** BEGIN **
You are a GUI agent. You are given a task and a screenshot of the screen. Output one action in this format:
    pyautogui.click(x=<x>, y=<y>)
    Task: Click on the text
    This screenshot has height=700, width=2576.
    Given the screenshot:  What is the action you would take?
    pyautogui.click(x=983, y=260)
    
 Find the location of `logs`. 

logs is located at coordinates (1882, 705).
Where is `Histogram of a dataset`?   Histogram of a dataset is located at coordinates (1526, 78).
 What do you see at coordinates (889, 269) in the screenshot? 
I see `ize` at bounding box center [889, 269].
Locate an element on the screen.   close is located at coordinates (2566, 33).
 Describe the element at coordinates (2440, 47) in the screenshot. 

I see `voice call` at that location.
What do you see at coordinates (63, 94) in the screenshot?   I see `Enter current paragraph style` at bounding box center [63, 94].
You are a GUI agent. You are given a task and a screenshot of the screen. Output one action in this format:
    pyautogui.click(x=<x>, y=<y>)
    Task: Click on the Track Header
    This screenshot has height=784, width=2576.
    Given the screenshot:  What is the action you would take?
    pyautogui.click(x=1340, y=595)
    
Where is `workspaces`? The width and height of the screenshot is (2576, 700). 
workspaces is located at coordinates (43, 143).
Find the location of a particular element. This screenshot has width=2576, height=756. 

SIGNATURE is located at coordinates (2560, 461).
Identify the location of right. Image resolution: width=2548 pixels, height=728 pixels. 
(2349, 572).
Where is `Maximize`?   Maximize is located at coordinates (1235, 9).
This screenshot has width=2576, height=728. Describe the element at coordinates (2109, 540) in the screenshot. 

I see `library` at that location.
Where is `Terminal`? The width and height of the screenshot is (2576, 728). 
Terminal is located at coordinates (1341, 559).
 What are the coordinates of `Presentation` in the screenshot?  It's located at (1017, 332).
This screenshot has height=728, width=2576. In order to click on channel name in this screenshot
** END **
TASK STATEMENT - Transcribe all of the entries above verbatim, with every line kept unchanged.

TASK ANSWER -
You are a GUI agent. You are given a task and a screenshot of the screen. Output one action in this format:
    pyautogui.click(x=<x>, y=<y>)
    Task: Click on the text
    This screenshot has height=700, width=2576.
    Given the screenshot:  What is the action you would take?
    pyautogui.click(x=983, y=260)
    
 Find the location of `logs`. 

logs is located at coordinates (1882, 705).
Where is `Histogram of a dataset`?   Histogram of a dataset is located at coordinates (1526, 78).
 What do you see at coordinates (889, 269) in the screenshot? 
I see `ize` at bounding box center [889, 269].
Locate an element on the screen.   close is located at coordinates (2566, 33).
 Describe the element at coordinates (2440, 47) in the screenshot. 

I see `voice call` at that location.
What do you see at coordinates (63, 94) in the screenshot?   I see `Enter current paragraph style` at bounding box center [63, 94].
You are a GUI agent. You are given a task and a screenshot of the screen. Output one action in this format:
    pyautogui.click(x=<x>, y=<y>)
    Task: Click on the Track Header
    This screenshot has height=784, width=2576.
    Given the screenshot:  What is the action you would take?
    pyautogui.click(x=1340, y=595)
    
Where is `workspaces`? The width and height of the screenshot is (2576, 700). 
workspaces is located at coordinates (43, 143).
Find the location of a particular element. This screenshot has width=2576, height=756. 

SIGNATURE is located at coordinates (2560, 461).
Identify the location of right. Image resolution: width=2548 pixels, height=728 pixels. 
(2349, 572).
Where is `Maximize`?   Maximize is located at coordinates (1235, 9).
This screenshot has width=2576, height=728. Describe the element at coordinates (2109, 540) in the screenshot. 

I see `library` at that location.
Where is `Terminal`? The width and height of the screenshot is (2576, 728). 
Terminal is located at coordinates (1341, 559).
 What are the coordinates of `Presentation` in the screenshot?  It's located at (1017, 332).
This screenshot has height=728, width=2576. In order to click on channel name in this screenshot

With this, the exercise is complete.